A combination of financial restraints (the humanitarian relief flotilla was no junket) and a conflicting commitment had seen me crying off from joining one of the vessels sailing towards Gaza from Turkey with a cargo of relief for Gaza.

Nevertheless, I’d keenly monitored the progress of the international flotilla accompanied by 750 relief workers, human rights activists, politicians and journalists hailing from 40 countries.

Carrying 10, 000 tonnes of supplies, I could only applaud the humanitarian notions of the organisers. But having covered the Palestinian-Israeli conflict for some time, I knew that there also had to be an element of bravery – if not bravado – about it all.
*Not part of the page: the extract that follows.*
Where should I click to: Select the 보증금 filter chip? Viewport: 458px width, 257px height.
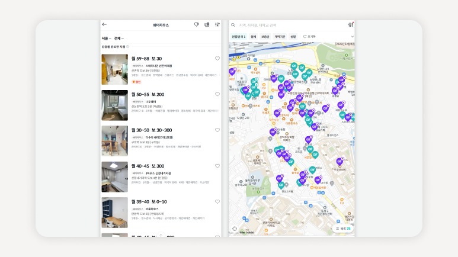click(265, 37)
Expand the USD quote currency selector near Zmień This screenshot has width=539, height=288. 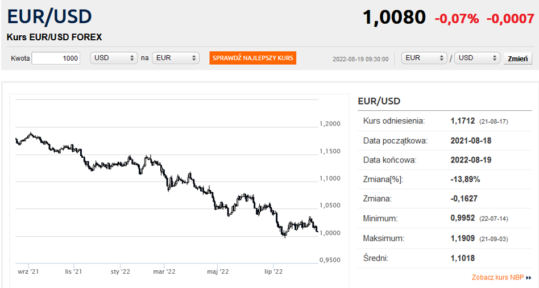tap(478, 58)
All my instincts told me that the Israelis weren’t going to welcome the flotilla with open arms. The steel-fisted military state that Israel has become in the 21st century would only be able to perceive the peaceful, unarmed Gazan aid convoy as a hostile force.  

And on top of that, Israel’s generals could not afford to let foreign nationals simply waltz into a blockaded Gaza en-masse and be international heroes. Gaza, after all, in the propaganda text-book is the heartland of Hamas, the terrorist bogey in their midst allegedly supported by Iran.

I wasn’t quite sure how the Israelis would respond to the flotilla of vessels sailing into their waters, but on Sunday I started to get a bad feeling.  When I heard that the fleet was approaching Gaza on Sunday night, and that it had steered into international waters to avoid confrontation with the Israeli navy, I knew the chase was on.

The aid organisers’ hope that Israeli response would be an easy filmable daylight media event proved to be a vain one. At 4, 30 am (the favourite Israeli attack time) events unfolded as helicopters throbbed overhead and gunboats circled with spotlights.

The tragedy of what occurred is defined by two things: stupidity and naivety. The stupidity is on the side of the Israelis (who tragically think that negotiation is a weakness), and the naivety is on the side of the humanitarian organisers (who can’t really be blamed for their frightened response).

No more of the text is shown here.